This is quite the thriller, with a fascinating documentation of how scientists can be gradually corrupted by the heady power of convincing the UN, world leaders, and (to a slightly lesser extent) the people of the world that we are headed for disastrous climate change and must undertake supreme efforts within the next decade or condemn our grandchildren to famine, flood, and hurricanes. Mosher was near the heart of the early confused reception of the Climategate emails, when the leaker (Mosher presents strong reasons for it being a leaker, not a hacker)attempted time and again to get his message out (even, ironically, including sending the link to the main blog for the defenders of the status quo) and no one paid any attention. The leaker sent one message ("And then a miracle occurred") with a link to the documents and no one clicked the link! Finally Mosher and others began cautiously reading, wondering if this was a hoax, calling persons whose emails they were reading to see if they were authentic, and gradually realizing that this was the break of a lifetime, akin to the release of the Pentagon Papers. The book is valuable just for bringing the readers in to the middle of this white-hot period.

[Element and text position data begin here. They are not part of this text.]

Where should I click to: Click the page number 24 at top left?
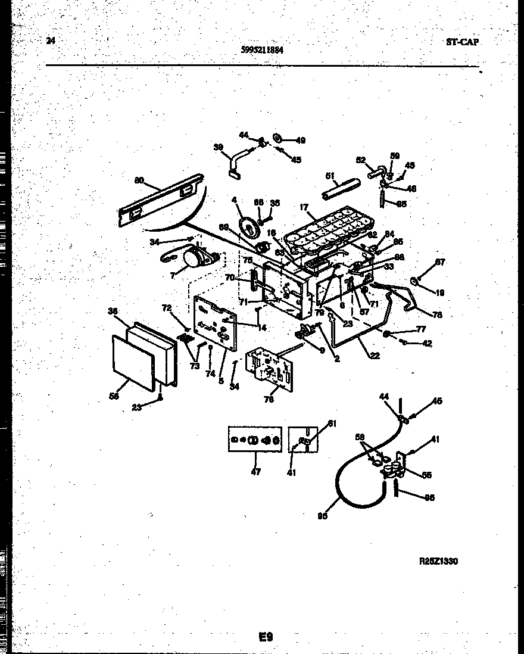pyautogui.click(x=50, y=41)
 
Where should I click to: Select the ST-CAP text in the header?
pyautogui.click(x=462, y=42)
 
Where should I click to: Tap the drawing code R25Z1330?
pyautogui.click(x=439, y=561)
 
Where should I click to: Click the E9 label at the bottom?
pyautogui.click(x=266, y=637)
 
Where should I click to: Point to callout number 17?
pyautogui.click(x=304, y=208)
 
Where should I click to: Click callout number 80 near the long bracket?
pyautogui.click(x=139, y=180)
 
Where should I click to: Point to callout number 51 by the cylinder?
pyautogui.click(x=329, y=176)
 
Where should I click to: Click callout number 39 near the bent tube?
pyautogui.click(x=218, y=147)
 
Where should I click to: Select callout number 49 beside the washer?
pyautogui.click(x=300, y=141)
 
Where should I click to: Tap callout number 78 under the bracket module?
pyautogui.click(x=269, y=400)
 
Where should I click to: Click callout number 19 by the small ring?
pyautogui.click(x=439, y=292)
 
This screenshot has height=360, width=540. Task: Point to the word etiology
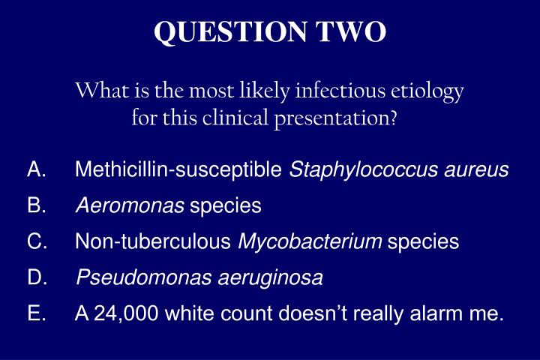[428, 92]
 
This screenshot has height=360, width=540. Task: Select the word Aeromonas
[130, 206]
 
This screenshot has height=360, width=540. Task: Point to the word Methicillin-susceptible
[179, 171]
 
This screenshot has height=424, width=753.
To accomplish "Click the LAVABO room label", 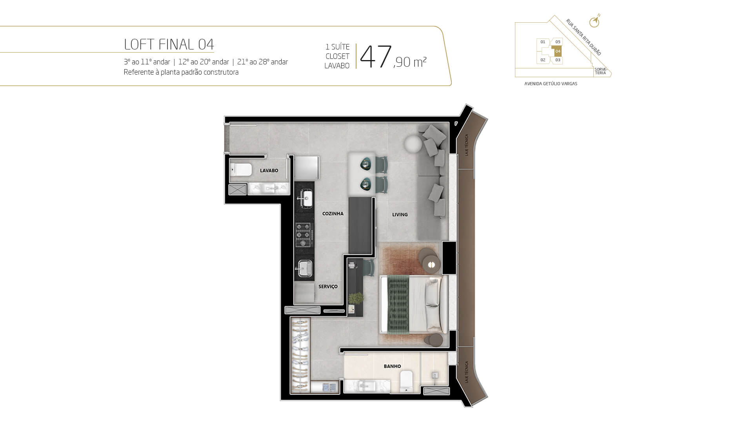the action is click(269, 170).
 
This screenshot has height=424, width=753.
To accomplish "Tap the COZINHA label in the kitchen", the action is click(333, 214).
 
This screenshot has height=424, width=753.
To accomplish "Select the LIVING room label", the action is click(400, 214).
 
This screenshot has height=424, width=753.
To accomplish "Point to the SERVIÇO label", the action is click(328, 287).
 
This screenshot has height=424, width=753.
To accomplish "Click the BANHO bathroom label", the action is click(392, 366).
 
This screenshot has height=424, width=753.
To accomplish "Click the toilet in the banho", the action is click(406, 381).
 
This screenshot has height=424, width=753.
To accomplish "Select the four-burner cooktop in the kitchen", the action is click(304, 235).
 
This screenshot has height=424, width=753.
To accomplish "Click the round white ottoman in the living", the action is click(413, 144).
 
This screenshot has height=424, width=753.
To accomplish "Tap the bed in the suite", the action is click(414, 305).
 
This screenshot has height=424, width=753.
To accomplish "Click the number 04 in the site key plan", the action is click(558, 51).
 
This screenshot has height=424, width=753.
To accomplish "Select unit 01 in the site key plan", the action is click(543, 42).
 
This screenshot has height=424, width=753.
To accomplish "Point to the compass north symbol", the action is click(595, 21).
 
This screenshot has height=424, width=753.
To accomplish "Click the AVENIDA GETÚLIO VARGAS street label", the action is click(551, 84).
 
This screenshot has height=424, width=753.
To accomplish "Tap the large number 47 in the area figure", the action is click(376, 57).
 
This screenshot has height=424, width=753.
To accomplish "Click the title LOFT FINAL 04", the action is click(169, 44).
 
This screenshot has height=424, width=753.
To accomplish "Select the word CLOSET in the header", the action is click(337, 57).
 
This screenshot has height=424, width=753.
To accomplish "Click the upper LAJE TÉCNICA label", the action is click(467, 145).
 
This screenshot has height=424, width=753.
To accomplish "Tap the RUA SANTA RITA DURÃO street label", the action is click(583, 37).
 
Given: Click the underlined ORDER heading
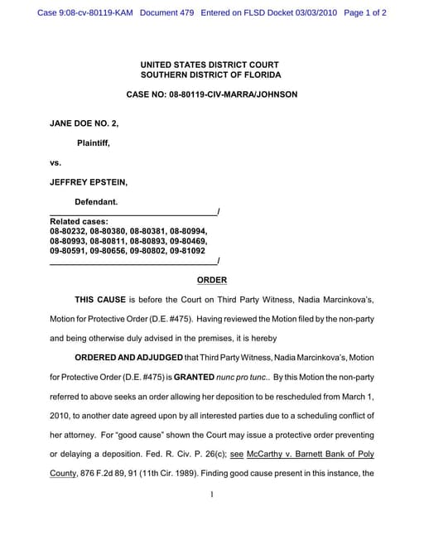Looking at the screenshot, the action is [211, 280].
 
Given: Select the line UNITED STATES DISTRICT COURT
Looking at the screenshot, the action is [210, 65].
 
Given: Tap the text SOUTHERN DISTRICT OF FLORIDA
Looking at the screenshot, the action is [210, 75].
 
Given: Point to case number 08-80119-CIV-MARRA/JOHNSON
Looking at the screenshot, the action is [211, 94].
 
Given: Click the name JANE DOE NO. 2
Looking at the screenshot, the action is [84, 123].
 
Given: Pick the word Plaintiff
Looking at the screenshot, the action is [94, 142].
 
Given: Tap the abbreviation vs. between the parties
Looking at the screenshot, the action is [55, 162].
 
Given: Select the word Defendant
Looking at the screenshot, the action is [96, 201].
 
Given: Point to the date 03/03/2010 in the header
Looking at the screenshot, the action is [309, 13].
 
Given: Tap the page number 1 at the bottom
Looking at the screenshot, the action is [212, 495].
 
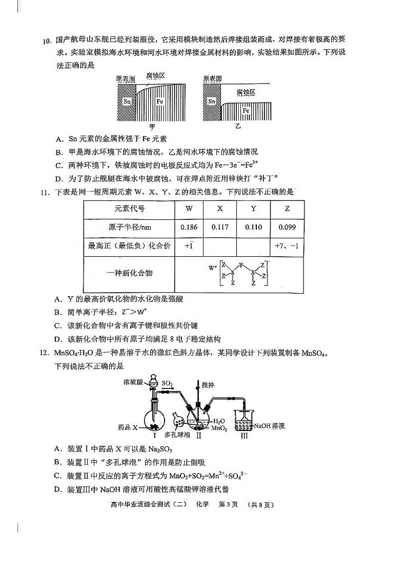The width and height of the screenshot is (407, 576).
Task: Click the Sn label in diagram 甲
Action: pos(127,101)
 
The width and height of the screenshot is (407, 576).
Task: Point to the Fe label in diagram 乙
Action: pos(246,111)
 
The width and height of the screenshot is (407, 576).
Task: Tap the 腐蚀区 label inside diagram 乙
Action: pos(246,92)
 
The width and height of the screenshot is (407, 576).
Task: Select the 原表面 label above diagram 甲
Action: pos(126,78)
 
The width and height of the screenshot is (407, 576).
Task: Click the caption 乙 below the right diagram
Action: pos(237,126)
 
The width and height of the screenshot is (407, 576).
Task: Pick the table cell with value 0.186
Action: pos(189,227)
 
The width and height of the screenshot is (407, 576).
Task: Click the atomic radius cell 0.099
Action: pos(287,227)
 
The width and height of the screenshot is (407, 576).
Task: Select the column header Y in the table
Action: pos(253,209)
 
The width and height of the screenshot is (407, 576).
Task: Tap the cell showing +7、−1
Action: pos(287,246)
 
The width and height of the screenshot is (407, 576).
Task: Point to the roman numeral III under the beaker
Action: pos(244,436)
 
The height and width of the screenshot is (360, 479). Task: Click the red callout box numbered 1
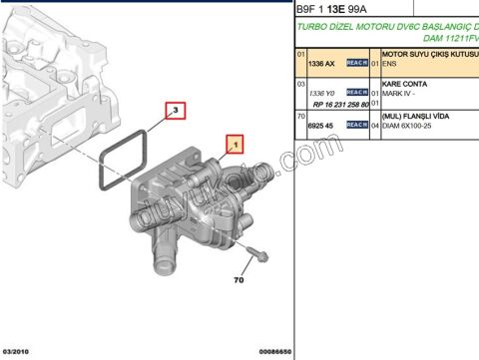tap(236, 145)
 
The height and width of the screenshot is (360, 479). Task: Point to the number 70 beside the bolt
tap(239, 280)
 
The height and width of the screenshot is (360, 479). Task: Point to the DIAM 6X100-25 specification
tap(411, 127)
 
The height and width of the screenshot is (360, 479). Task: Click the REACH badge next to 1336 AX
tap(357, 63)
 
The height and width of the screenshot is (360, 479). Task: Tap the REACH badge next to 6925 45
tap(357, 126)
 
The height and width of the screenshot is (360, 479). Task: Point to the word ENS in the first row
tap(390, 63)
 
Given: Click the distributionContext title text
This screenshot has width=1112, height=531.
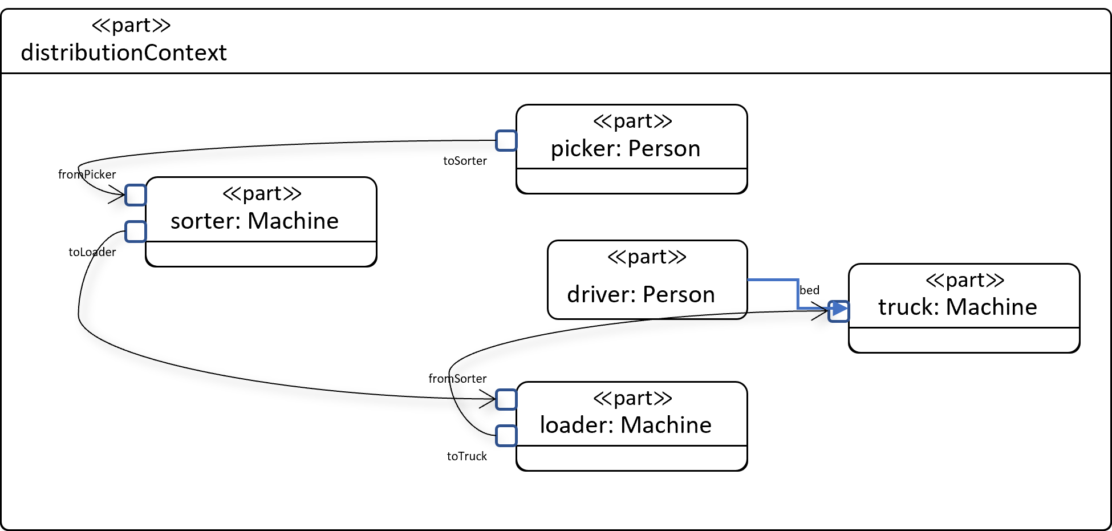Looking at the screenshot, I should click(124, 52).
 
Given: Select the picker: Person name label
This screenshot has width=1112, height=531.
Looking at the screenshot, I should click(626, 148).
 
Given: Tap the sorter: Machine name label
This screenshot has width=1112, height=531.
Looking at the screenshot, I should click(254, 221).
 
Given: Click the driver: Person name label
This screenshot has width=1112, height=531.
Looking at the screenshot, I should click(641, 294).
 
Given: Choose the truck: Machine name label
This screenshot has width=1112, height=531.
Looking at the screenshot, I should click(957, 307).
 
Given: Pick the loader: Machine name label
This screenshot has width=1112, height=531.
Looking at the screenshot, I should click(626, 425).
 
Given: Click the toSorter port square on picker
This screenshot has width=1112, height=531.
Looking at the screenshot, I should click(506, 140).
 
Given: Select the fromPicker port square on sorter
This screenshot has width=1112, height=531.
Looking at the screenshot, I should click(136, 195).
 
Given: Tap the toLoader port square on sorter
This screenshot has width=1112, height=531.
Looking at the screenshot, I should click(136, 232).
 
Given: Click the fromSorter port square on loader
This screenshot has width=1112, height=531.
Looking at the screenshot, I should click(506, 399).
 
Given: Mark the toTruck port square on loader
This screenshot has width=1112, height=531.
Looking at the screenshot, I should click(506, 436).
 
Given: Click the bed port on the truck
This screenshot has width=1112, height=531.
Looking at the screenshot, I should click(838, 311).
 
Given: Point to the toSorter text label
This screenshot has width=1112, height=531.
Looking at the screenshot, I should click(465, 161).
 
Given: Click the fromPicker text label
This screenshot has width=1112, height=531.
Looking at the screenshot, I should click(87, 175).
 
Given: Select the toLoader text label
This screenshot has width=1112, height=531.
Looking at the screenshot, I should click(92, 252).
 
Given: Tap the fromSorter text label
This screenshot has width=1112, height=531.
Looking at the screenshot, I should click(457, 379).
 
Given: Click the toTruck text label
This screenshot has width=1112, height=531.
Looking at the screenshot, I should click(466, 456).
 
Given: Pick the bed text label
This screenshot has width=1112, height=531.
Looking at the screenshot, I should click(809, 290).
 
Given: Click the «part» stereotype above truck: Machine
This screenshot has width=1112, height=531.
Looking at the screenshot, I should click(964, 280).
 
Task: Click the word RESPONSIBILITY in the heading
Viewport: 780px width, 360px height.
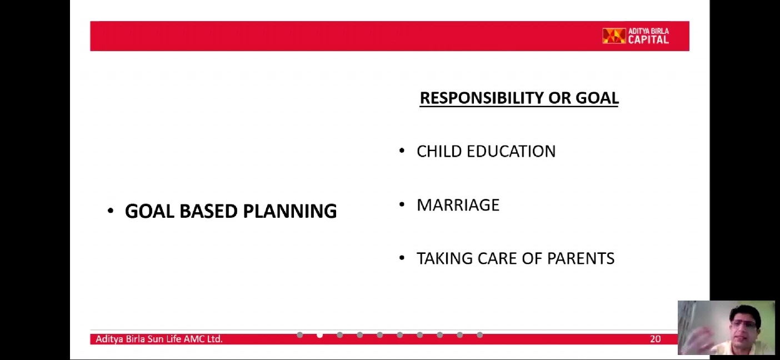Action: [x=481, y=98]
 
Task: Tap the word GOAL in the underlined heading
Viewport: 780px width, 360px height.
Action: [x=597, y=98]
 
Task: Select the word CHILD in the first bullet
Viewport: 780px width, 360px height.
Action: [x=439, y=152]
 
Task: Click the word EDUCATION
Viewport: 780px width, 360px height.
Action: [x=511, y=152]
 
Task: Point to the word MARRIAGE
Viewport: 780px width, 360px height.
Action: [x=458, y=205]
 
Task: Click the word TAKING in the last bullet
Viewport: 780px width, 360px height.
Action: [x=444, y=259]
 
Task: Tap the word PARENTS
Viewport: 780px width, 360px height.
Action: [x=581, y=259]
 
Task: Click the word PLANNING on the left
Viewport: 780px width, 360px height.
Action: [x=289, y=211]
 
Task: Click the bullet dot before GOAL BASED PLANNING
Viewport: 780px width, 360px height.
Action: [x=111, y=211]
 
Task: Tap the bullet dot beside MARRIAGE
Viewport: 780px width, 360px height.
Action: [x=402, y=204]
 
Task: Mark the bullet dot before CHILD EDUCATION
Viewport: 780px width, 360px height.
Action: [x=402, y=151]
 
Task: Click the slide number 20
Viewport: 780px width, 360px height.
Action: [x=655, y=339]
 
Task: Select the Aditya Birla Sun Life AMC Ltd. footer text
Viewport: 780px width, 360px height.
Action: [x=159, y=339]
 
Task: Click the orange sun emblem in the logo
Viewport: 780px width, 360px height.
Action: [x=614, y=36]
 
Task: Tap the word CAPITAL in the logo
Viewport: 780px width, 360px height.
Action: [x=648, y=39]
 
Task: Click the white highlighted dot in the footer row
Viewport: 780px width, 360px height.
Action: [x=319, y=335]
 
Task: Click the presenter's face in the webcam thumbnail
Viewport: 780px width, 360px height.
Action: [x=746, y=325]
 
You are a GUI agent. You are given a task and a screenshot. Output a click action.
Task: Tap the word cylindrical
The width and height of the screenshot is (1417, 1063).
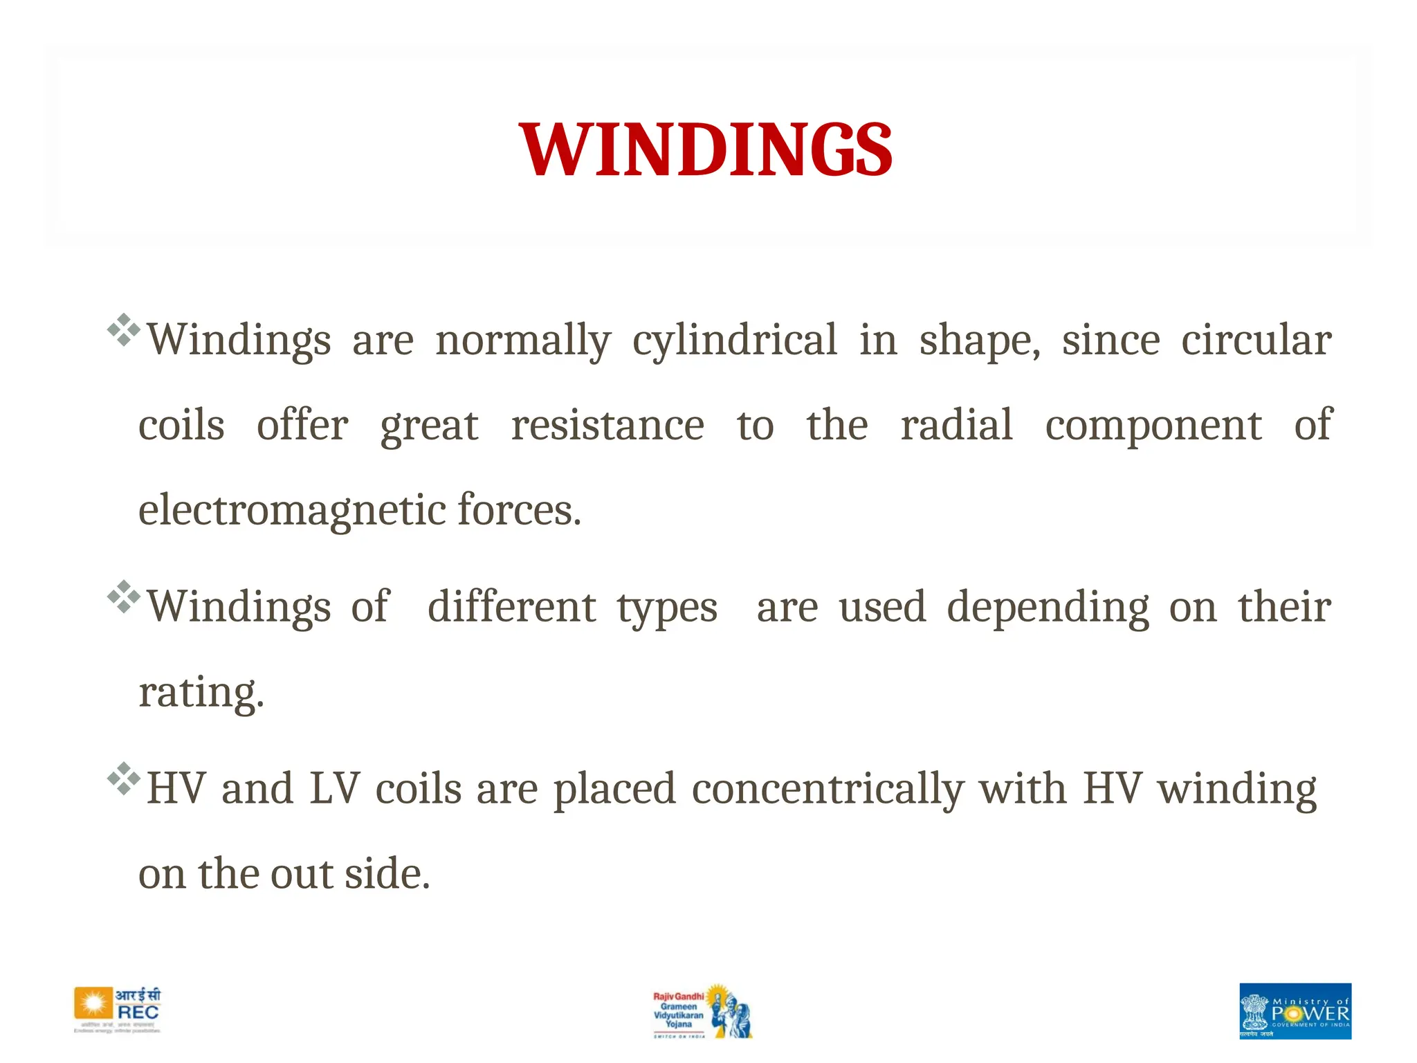pos(735,340)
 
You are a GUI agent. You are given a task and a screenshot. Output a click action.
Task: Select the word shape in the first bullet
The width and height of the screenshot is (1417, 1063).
pos(978,340)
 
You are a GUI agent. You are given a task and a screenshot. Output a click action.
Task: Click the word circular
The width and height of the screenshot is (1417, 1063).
pos(1256,340)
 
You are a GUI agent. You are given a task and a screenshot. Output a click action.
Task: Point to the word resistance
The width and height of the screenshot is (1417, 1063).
pos(607,425)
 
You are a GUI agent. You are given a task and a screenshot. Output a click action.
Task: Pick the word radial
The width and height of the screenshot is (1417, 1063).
pos(956,425)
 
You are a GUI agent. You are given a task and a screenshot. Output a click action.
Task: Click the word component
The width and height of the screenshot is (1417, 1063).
pos(1153,426)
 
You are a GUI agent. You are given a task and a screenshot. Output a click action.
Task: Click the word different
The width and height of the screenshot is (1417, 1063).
pos(511,607)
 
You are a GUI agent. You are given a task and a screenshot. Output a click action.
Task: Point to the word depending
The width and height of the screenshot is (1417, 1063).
pos(1048,608)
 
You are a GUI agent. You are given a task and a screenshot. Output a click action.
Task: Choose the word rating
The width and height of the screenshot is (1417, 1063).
pos(201,693)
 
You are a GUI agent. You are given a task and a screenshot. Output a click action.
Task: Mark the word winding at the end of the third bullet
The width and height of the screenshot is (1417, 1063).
pos(1238,790)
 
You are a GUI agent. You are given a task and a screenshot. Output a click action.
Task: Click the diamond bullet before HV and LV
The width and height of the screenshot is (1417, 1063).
pos(124,779)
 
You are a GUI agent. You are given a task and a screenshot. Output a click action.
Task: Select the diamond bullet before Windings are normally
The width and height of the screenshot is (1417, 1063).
pos(124,330)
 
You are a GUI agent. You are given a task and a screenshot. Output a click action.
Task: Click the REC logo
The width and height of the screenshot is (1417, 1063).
pos(118,1010)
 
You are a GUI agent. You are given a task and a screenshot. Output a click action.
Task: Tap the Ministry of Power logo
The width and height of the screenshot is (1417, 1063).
pos(1295,1010)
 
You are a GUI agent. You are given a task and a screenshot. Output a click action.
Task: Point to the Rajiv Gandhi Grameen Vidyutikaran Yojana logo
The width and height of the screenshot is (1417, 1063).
pos(702,1010)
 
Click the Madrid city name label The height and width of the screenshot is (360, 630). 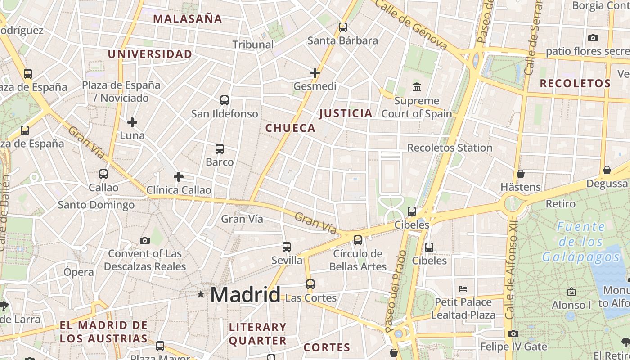coord(245,295)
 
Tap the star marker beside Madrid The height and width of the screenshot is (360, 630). coord(201,294)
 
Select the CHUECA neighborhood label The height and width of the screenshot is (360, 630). coord(290,128)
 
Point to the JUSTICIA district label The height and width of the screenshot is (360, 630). coord(346,113)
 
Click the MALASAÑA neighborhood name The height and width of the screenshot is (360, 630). coord(188,19)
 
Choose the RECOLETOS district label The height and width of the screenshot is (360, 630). coord(575,84)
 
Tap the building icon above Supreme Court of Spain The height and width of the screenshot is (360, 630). coord(417,87)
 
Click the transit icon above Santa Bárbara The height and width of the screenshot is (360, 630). coord(343,27)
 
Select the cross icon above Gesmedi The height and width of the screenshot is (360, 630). coord(315,72)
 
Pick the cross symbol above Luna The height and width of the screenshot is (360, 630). coord(132,122)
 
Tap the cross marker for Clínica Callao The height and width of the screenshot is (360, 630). coord(179,177)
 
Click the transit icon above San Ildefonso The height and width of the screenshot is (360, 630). coord(225,100)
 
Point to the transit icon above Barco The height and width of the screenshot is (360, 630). coord(220,149)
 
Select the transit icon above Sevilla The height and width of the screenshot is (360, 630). coord(287,247)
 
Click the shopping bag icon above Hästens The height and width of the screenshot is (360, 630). coord(521,174)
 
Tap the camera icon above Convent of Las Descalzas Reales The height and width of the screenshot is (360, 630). coord(144,240)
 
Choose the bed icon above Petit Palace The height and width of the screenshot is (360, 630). coord(463,288)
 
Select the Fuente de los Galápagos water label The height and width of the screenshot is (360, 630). coord(580,242)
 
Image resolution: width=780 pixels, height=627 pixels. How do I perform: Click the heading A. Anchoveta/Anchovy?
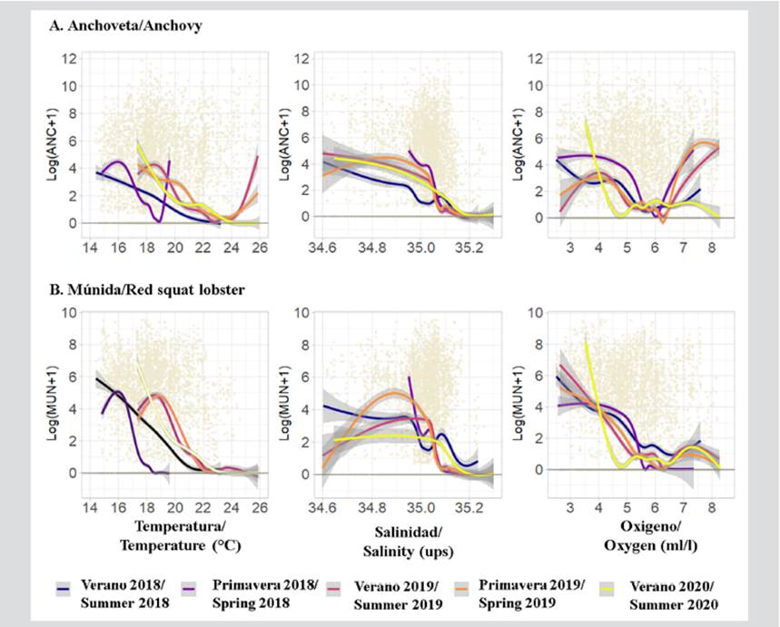(x=124, y=26)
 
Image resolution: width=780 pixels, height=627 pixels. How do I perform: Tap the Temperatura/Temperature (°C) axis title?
(x=188, y=534)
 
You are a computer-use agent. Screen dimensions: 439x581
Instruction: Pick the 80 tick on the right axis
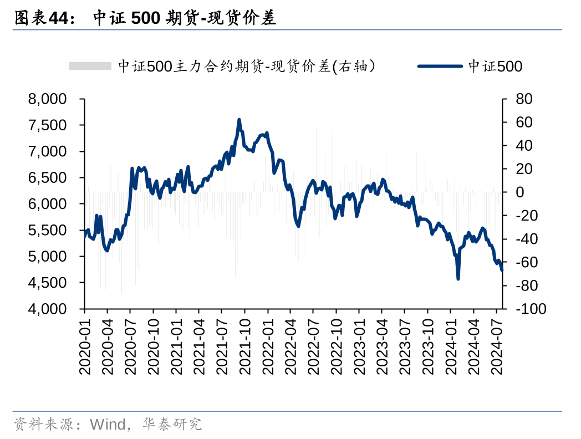point(524,100)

The remainder of the book is a fairly complete chronological history of the emails with a reasonable effort at explaining the backstory for the general reader. It was of course thrown together in a very short time and shows it. (So I give it only 4 stars). The co-authors describe themselves as "Lukewarmers", neither alarmists not denialists, accepting that global warming is occurring but not convinced it is mostly caused by man and not convinced that superhuman efforts are all that can save the planet. The larger story here is an almost Shakespearean tragedy as the scientists at the heart of the story become more and more desperate to keep the millions of dollars in research funds coming despite the awareness that their models are not working. No doubt this will take years to be sorted out, as the most prestigious science journals of our time gradually come to realize they fell into a scientific consensus built on sand.
As an astrophysicist, I learned long ago of the Milankevitch cycle, which has led to about 7 Ice Ages lasting about 100,000 years each in the last million years, and which it seems will inevitably lead to another one down the road. Do we think we can change the precession of the poles (Vega will be the North Star in 13,000 years), the wobble of the angle of the North Pole, or the variation of the eccentricity of the Earth's orbit? If we can't, there's some serious global cooling ahead.